The Mexican city of Puerto Vallarta developed in the nineteenth century as a port supplying the mining towns of the nearby Sierra mountains. Before this it had been known as a center for piracy and smuggling.
The start of tourism
While still mainly a port and fishing town, Puerto Vallarta had by the mid-nineteenth century already become a seaside resort for workers from the Sierra mining towns. Its permanent inhabitants at this point were still mainly fisherman, pearl divers and smugglers.
As mining operations in the Sierra were wound down in the early twentieth century, Puerto Vallarta began to attract new residents from the former mining towns, many of whom had previously visited it as a seaside destination. An airplane service began in 1932, followed by a suspension bridge over the Cuale River in 1933 and a modern road connection to Compostela in 1942.
Post-war: the Americans arrive
In 1945, DC-3s began flying between the US and Puerto Vallarta. By the 1950’s, large numbers of Americans were living in the city, including writers and artists attracted by the scenery and relaxed atmosphere. This trend accelerated with the opening in 1962 of a new airport which connected Puerto Vallarta with Los Angeles.
In 1968, Puerto Vallarta became a city as a result of the Mexican federal and state governments wanting to open up the resort to international tourism.
The 1970’s and the start of mass tourism
It was in the 1970’s that Puerto Vallarta really became a mass tourist destination. This was driven by a number of factors, including reform of land ownership laws, its use as a location for several Hollywood films and improvements in other infrastructure such as electricity and water supply. In1970, the US President Richard Nixon met with his Mexican counterpart Gustavo Díaz Ordaz in Puerto Vallarta. This also helped to highlight the improvements that had been made to the resort and attracted more international tourists to it.

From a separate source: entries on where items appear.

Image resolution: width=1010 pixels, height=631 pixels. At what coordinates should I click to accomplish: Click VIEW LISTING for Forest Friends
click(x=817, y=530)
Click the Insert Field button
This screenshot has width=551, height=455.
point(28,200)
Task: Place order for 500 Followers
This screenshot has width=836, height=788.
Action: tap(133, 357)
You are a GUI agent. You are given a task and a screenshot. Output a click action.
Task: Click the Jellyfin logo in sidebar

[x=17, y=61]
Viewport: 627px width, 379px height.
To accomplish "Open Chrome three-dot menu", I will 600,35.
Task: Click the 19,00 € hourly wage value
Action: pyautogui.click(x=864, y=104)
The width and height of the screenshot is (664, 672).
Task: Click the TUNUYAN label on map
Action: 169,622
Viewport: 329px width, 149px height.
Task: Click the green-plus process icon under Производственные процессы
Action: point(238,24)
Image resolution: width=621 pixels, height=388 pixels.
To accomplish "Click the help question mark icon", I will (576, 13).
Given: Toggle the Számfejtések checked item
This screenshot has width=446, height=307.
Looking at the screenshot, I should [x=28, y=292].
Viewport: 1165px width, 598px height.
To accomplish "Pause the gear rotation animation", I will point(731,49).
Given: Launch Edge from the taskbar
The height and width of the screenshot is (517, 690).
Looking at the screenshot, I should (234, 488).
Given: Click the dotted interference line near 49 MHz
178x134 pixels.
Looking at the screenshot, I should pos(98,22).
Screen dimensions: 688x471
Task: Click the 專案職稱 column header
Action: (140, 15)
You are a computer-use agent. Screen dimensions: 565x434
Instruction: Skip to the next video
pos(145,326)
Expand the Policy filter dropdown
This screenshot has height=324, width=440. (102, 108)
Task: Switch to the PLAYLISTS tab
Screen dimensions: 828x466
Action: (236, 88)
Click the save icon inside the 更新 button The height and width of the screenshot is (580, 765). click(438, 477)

The rise of the big hotels
Up to the 1970’s, most hotels in Puerto Vallarta were quite small, family run concerns that catered mainly to Mexican families. The American expatriates tended to live or stay in the Centro district above the town, an area that gained the nickname Gringo Gulch. The only hotels of any size in the resort at this time were the luxury Real and the Posada Vallarta.
In the 1970’s, there was a hotel building boom in Puerto Vallarta and the resort went through a period of rapid growth. A number of large luxury hotels were built, such as the Sheraton Buganvilias (http://www.sheratonvallarta.com) which opened in 1980.
From the 1980’s to the 1990’s: devaluation and slump
In 1982, the Mexican government devalued the country’s currency, the peso. This made the exchange rate with the US dollar very favorable and many US tourists headed for Puerto Vallarta which was now seen as a budget rather than just simply a luxury destination.
By the mid-1980s, Puerto Vallarta was seeing a big and rapidly growing rise in the number of tourists from the US and other international markets. This led the city to invest heavily in a new marina on the seafront, construction of which began in 1986. However, the development of other Mexican seaside resorts like Ixtapa and Cancún in the early 1990’s has since then led to a sharp decline in the number of tourists visiting what is still an impressive and scenic destination that offers many attractions and modern facilities for the international traveler.